Строительство нового города и защита только что покоренного края требовали от генерал–губернатора неутомимейшей деятельности. Петербург возникал в виду неприятеля, грозившего ему нападением и со стороны Финского залива — с моря, и набегами с суши — из Финляндии, от Сестрорецка. Вице–адмирал Нуммерс со своими девятью кораблями стоял близ невского устья, генерал Кронгиорт — на берегах реки Сестры.

— Дело великое, трудное, — говорил Петр, обращаясь к Данилычу, — ну да ведь тебе не впервой браться за трудные‑то дела…

— Лес нужен, — вставлял Меншиков, будто не слушая государя. — Много леса, мин херр, нужно везти, хорошего, строевого… И камня, и извести, и железа… Ничего этого не припасено…

— Что же делать, — пожимал плечами Петр Алексеевич. — Придется вывертываться… А главное — люди нужны. Руки, Данилыч, — они сделают все!

И действительно, руки коченевших от холода, смертельно уставших людей оказывались на поверку крепче самой твердой, отлично обработанной стали. Они били частоколы возле Невы, копали рвы, дробили камень, пилили бревна и доски, рубили избы, сколачивали бараки, амбары, лепили из круто замешенной глины с соломой мазанки, бани…

Трудился народ «не щадя живота», — Питер креп, и хоть в пеленках пока, но ширился, рос, несмотря ни на что.

Полки расквартированы были в бараках. Ровные, по линейке, ряды во всем похожих друг на друга построек на открытом поле возле Невы образовывали улицы, переулки, площади военного городка. Посреди — большой плац, по углам его — церковь, баня, гауптвахта и штаб.

Все занесено снегом. Расчищены и утоптаны дороги только по основным направлениям — к плацу, бане и кухне. В остальных местах сугробы до крыш.

— Сам недосмотришь, и вот… — говорил Меншиков, обращаясь к начальнику гарнизона полковнику Силину, еще свежему и бодрому офицеру лет пятидесяти, — черт–те что!.. Ни пройти, ни проехать! Что же мне, одному за всех отдуваться!

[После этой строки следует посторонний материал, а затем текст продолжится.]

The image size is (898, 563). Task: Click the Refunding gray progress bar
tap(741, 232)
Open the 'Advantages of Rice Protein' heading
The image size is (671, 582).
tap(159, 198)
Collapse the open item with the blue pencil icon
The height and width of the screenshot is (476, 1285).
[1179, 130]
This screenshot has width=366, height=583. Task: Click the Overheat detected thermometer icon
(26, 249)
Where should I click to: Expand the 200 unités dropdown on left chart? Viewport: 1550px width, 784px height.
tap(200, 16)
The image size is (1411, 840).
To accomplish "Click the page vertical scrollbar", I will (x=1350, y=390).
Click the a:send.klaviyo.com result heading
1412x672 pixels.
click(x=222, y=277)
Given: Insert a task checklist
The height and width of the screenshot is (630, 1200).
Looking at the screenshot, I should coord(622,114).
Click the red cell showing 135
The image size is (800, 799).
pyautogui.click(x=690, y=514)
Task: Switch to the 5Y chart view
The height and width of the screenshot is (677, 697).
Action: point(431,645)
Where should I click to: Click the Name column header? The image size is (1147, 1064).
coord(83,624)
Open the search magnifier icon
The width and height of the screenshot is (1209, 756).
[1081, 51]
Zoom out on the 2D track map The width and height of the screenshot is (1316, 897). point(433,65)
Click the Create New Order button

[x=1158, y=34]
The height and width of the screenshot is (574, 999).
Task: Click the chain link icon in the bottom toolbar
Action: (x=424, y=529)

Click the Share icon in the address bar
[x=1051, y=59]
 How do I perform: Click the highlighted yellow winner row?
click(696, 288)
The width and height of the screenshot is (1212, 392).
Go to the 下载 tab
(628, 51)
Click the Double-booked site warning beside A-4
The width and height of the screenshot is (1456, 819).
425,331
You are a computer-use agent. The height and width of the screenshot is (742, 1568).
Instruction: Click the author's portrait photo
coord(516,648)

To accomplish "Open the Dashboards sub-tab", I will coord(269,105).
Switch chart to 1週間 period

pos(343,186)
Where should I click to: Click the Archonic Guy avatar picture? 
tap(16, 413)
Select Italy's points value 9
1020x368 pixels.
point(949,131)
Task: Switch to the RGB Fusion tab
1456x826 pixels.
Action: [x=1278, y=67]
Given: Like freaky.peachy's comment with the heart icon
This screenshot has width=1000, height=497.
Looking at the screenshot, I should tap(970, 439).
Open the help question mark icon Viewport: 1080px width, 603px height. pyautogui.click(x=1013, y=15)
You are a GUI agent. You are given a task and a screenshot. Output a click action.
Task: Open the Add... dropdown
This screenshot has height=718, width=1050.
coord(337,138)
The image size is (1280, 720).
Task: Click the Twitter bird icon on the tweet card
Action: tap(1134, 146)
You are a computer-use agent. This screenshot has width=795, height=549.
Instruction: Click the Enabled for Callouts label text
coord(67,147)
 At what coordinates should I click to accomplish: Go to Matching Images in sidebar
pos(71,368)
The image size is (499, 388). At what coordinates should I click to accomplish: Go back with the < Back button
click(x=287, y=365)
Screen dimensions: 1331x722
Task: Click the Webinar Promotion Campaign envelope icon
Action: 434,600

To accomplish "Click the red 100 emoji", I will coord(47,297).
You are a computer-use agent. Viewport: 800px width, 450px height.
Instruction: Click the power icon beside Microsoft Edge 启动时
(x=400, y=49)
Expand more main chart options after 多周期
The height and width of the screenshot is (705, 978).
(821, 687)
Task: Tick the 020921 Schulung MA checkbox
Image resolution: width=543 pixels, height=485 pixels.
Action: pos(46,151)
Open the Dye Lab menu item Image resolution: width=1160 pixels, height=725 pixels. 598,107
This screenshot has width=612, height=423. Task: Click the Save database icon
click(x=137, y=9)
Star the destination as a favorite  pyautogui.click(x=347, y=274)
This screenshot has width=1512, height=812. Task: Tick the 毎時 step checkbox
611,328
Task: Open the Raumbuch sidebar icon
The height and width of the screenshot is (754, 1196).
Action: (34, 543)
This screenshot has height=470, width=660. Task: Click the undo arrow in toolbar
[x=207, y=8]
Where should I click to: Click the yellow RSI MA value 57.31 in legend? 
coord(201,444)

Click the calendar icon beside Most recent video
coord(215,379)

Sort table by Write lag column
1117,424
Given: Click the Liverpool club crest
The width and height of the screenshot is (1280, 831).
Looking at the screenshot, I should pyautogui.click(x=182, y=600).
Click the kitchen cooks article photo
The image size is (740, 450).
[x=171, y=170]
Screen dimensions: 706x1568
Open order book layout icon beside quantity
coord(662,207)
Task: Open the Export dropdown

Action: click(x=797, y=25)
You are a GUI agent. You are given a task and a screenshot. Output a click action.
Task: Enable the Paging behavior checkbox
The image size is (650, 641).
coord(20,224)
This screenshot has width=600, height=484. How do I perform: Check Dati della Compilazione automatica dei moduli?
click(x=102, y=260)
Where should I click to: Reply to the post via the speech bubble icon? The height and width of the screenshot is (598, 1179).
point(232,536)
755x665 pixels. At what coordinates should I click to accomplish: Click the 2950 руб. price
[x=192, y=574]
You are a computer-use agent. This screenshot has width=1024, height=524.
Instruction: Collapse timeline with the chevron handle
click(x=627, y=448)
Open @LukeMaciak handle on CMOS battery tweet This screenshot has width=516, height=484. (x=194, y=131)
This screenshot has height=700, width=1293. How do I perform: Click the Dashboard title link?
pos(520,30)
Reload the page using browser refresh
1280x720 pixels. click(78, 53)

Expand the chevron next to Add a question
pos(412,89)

Силин, старый служака в форменном зеленом кафтане, подбитом рыжей лисой, сдерживал мучительный кашель, месил снег рядом с дорожкой, стараясь держаться по–уставному — справа и на два шага сзади генерал–губернатора. От натуги глаза его были вытаращены и полны слез, обветренное лицо красно, серые усы взъерошены. Но шагал он по рыхлому снегу упруго и твердо.

— Какая рота?! — выкрикнул Меншиков, кивнув на барак, мимо которого проходили–карабкались по сугробам.

— Десятая, ваше сиятельство!

В бараке мыли полы. Набросали внутрь снегу и затопили печи. Когда снег растаял, солдаты лопатами, метлами, рваными мешками начали гонять воду из угла в угол, от стены до стены. Грязь булькала, пенилась, растекалась по всем закоулкам — под ружейные пирамиды, под нары. Ее отовсюду выскребали и гнали в одно место — на середину барака.

На Меншикова и Силина, когда они вошли, никто не обратил внимания.

Посреди пола были вырваны две доски, и все, сколько было в бараке свободных солдат, с гиком, смехом гнали в эту щель со всех сторон грязную, липкую, вонючую жижу.